## YOUR TASK
From the land appeal judgment, extract the passage from "Particulars of Error: (a)  It" to "(1984)11 S.C. 123.", word for word.

## DOCUMENT SECTION
━━━━━━

Pleadings were filed and exchanged, and at the end of that exercise, the matter proceeded to trial before Ayorinde, J. After hearing evidence, the learned Judge held that both parties had a ‘semblance of title’ to the land surrounding the land in dispute, but he dismissed the plaintiffs claims because they have not adduced convincing evidence of ownership to the whole area of land in dispute to the exclusion of others…..” The trial Judge also held that the plaintiffs had failed to prove the identity of the land in dispute with certainty. The plaintiffs were dissatisfied with that judgment and appealed to the Court of Appeal, Ibadan.

That court, after hearing arguments dismissed the appeal and affirmed the judgment of the trial court. This is a further appeal against the decision of the lower court. In this Court, the plaintiffs/appellants have lodged five original grounds of appeal, which I find to be extremely prolix, and I do not intend to reproduce them. However, these grounds appear to have been admirably incorporated in the five additional grounds of appeal which were filed and argued with the leave of this Honourable court. Those grounds are much more succinct and are as follows: “(1)   The learned Justice of Appeal who delivered the lead judgment concurred in by the other Justices of the Court of Appeal, erred in law by holding at page 149 lines 3 to 6 of the Record that ‘the respondents joined issue with the appellants on the question of possession vide evidence of 1st D.W. and D.W.3,’ and thus came to a wrong decision in the case.

Particulars of Error: (a)  It is the principle of the rules of practice and procedure that issues are joined on the pleadings and not on the evidence adduced on behalf of the Defendants. The formulation of issues by a trial court, not based on the pleadings filed by the parties in a case may invalidate the judgment as laid down in the case of Veronica Graham & Ors. p. Lawrence Esumai & Ors. (1984)11 S.C. 123.

━━━━━━

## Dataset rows
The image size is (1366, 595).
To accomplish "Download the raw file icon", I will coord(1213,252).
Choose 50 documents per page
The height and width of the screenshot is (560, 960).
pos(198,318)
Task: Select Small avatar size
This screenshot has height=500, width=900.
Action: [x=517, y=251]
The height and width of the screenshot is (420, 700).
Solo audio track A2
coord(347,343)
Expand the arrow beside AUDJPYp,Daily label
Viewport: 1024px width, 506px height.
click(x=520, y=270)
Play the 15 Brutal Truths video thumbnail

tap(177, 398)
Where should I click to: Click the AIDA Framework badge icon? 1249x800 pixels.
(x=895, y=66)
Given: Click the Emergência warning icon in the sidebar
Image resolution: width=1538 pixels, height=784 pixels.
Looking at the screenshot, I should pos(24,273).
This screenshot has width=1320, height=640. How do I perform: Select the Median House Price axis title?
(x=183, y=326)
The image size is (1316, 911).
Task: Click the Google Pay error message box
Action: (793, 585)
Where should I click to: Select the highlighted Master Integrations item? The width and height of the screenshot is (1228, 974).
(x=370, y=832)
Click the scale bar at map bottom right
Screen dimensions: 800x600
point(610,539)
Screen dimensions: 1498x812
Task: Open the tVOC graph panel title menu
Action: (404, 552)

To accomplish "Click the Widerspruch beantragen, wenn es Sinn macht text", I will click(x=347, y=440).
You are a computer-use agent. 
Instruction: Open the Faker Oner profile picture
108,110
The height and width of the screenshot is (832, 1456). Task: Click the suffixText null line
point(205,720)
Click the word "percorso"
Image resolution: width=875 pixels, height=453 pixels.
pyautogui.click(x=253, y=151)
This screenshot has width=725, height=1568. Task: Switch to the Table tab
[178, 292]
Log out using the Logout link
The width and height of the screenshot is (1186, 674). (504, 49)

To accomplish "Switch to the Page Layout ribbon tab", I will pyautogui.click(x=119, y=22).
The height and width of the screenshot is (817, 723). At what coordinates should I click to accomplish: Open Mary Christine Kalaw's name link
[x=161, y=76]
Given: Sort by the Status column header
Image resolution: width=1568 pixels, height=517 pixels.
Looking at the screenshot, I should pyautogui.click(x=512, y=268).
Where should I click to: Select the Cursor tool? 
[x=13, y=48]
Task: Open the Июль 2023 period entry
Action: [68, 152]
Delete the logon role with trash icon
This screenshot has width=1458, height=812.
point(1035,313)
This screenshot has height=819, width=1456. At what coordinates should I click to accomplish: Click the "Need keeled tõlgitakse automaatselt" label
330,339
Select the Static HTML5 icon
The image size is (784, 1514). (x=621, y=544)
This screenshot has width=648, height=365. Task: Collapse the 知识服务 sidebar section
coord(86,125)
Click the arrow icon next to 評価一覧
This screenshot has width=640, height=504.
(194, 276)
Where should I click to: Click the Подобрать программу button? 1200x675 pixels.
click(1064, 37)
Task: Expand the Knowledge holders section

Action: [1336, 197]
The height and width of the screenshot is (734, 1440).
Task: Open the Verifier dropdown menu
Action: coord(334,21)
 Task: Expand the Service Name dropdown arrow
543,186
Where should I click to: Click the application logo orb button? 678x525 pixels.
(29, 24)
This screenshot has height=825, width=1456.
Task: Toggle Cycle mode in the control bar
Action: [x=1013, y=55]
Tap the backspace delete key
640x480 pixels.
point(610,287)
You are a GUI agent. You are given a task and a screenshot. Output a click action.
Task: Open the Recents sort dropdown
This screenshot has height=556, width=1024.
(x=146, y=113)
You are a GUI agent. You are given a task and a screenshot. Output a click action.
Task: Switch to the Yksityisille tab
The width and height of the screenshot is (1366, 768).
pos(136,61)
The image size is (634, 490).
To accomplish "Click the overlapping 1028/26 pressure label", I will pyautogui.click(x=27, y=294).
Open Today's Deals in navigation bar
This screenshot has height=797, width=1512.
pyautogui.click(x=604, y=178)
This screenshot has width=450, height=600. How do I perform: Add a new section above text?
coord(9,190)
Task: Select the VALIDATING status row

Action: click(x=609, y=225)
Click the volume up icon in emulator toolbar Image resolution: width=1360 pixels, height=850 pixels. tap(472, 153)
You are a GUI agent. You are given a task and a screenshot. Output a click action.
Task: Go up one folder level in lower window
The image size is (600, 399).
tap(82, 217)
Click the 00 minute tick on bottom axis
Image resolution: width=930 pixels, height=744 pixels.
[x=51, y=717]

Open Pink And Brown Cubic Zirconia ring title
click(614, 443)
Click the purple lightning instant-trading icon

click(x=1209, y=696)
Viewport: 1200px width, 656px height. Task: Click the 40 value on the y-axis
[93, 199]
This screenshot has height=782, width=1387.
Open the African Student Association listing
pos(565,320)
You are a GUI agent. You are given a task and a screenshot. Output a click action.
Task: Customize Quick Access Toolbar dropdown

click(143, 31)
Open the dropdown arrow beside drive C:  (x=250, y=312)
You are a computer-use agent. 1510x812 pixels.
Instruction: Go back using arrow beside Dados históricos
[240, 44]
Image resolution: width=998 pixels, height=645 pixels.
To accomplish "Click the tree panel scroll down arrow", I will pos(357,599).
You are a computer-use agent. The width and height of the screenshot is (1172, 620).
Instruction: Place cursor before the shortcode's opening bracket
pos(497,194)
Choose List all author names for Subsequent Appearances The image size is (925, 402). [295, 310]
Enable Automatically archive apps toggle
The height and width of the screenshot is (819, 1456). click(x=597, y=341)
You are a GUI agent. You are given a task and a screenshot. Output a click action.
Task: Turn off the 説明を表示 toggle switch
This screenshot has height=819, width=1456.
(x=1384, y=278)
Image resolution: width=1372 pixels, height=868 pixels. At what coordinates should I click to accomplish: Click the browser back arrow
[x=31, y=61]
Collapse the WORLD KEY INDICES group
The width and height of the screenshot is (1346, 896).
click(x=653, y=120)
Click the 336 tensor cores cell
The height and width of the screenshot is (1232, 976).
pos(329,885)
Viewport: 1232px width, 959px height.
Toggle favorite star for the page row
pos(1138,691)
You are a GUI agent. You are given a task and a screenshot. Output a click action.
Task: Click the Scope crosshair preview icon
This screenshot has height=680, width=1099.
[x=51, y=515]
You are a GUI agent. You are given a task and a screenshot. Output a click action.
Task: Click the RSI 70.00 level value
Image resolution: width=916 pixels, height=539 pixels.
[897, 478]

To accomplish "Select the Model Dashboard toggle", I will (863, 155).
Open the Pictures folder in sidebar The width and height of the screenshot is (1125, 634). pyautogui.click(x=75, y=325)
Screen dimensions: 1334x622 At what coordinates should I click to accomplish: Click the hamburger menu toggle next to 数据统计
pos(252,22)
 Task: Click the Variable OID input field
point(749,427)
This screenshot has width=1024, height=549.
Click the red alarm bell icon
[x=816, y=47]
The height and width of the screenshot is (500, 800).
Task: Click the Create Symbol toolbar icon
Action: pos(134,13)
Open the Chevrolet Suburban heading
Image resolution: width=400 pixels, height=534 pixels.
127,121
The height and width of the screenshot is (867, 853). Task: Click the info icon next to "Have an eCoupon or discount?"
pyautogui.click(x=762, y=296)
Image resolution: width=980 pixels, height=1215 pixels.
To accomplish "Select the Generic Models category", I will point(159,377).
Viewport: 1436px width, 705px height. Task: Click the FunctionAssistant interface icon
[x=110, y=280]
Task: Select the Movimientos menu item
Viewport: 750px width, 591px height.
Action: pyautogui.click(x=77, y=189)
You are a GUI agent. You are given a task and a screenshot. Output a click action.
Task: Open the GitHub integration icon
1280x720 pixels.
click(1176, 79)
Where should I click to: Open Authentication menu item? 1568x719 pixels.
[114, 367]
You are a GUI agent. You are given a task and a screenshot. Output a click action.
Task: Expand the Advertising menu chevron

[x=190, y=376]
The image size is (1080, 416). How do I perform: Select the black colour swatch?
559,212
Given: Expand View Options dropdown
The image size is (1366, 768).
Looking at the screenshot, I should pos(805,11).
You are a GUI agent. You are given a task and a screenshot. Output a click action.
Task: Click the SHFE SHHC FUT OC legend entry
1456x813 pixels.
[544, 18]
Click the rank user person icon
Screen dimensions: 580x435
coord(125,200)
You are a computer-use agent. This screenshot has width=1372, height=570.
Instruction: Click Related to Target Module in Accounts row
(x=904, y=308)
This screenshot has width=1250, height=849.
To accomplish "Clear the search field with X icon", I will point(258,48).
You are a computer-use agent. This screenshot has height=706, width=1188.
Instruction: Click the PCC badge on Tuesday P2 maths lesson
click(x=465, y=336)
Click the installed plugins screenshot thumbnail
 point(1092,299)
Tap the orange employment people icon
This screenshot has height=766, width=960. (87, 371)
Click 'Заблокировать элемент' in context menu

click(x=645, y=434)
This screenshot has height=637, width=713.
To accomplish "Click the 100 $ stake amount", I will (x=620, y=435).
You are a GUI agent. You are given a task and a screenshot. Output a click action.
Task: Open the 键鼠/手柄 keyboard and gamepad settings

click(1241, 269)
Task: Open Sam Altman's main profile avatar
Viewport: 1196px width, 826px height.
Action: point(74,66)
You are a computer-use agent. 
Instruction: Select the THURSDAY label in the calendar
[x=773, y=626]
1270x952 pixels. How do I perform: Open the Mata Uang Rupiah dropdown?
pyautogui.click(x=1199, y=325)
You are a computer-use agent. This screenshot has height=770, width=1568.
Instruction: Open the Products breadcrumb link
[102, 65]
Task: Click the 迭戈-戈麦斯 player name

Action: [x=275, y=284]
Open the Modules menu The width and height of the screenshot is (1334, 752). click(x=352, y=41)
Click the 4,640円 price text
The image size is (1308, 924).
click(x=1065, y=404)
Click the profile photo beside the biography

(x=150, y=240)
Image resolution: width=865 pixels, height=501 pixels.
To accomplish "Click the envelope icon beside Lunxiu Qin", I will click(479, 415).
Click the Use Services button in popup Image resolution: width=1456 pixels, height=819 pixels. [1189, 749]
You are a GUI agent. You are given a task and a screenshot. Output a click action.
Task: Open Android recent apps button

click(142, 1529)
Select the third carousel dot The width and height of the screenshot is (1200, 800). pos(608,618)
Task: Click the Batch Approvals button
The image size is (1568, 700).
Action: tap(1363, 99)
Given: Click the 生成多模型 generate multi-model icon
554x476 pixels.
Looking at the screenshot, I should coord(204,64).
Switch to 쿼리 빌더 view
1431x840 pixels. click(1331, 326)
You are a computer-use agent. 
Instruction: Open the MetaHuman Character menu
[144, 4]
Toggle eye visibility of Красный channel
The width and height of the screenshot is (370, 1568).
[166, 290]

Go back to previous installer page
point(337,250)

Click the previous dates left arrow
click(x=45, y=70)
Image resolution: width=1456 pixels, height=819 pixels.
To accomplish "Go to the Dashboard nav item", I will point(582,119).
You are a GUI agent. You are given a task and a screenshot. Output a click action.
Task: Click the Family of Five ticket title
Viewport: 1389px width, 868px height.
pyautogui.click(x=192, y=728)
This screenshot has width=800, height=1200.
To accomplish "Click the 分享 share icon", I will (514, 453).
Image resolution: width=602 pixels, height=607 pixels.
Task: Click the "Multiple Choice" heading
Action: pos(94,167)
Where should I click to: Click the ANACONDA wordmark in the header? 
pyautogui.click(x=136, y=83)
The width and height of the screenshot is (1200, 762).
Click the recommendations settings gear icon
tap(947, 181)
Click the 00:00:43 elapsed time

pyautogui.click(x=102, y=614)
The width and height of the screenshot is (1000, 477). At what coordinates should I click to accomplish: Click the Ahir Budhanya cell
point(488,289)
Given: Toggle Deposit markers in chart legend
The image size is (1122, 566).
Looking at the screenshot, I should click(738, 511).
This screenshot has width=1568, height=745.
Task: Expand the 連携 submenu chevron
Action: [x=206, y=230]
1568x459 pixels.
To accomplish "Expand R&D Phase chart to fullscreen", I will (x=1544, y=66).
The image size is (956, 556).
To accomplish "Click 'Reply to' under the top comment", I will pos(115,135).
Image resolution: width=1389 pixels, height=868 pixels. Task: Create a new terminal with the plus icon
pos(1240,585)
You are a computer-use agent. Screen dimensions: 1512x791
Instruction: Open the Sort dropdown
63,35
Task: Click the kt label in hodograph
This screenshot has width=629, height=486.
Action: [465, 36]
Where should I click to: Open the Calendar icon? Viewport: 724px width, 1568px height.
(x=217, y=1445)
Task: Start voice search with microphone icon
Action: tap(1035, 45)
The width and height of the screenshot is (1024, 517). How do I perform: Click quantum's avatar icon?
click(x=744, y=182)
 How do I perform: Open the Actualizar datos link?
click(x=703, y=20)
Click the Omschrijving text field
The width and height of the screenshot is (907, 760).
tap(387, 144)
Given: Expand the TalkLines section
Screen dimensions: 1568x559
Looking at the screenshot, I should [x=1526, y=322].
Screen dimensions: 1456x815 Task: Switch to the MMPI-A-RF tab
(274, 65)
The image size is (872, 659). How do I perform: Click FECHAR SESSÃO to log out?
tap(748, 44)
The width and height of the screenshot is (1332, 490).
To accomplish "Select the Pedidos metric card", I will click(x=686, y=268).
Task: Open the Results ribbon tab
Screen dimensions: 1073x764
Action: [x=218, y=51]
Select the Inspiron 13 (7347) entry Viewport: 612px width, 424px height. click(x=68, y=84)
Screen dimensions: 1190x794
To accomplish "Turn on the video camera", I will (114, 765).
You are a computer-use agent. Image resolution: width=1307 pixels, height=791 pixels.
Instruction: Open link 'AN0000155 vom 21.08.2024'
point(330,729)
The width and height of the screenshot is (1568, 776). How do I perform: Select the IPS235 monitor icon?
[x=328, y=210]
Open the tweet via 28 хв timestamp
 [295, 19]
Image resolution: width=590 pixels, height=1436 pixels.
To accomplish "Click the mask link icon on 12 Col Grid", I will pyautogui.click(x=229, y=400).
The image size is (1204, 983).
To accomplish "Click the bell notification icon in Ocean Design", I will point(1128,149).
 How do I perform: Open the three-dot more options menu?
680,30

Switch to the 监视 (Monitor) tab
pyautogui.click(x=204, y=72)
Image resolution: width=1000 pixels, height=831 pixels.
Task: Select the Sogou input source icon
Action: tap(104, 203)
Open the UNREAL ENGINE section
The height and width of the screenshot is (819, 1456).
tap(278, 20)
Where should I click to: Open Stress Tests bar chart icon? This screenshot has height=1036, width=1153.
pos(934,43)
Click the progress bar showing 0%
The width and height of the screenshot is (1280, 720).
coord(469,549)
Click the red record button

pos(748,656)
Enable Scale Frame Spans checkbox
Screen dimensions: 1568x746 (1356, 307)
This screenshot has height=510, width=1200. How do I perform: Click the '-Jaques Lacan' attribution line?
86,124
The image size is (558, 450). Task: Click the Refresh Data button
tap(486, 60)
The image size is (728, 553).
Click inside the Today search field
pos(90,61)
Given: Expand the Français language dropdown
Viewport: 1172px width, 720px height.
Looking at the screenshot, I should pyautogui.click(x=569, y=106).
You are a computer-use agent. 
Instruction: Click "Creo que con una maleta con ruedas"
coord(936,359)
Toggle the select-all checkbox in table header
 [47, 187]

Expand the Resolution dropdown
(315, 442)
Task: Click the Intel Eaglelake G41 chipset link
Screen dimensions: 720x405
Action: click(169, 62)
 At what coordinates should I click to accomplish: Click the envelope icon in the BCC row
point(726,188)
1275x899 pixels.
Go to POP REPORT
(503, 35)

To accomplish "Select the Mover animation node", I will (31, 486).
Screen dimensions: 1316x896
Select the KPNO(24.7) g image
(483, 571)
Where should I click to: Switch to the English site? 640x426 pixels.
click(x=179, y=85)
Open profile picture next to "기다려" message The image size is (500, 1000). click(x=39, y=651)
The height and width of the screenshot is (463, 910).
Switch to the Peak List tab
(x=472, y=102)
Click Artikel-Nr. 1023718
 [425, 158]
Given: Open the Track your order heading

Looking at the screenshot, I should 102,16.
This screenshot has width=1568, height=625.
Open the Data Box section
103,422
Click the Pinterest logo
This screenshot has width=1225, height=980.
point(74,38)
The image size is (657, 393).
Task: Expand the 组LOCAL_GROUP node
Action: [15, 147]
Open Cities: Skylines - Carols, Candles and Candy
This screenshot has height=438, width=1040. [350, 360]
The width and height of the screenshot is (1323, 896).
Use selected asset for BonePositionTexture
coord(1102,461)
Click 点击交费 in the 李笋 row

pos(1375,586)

━━━━━━

## ANSWER TO THE PROBLEM
Particulars of Error: (a)  It is the principle of the rules of practice and procedure that issues are joined on the pleadings and not on the evidence adduced on behalf of the Defendants. The formulation of issues by a trial court, not based on the pleadings filed by the parties in a case may invalidate the judgment as laid down in the case of Veronica Graham & Ors. p. Lawrence Esumai & Ors. (1984)11 S.C. 123.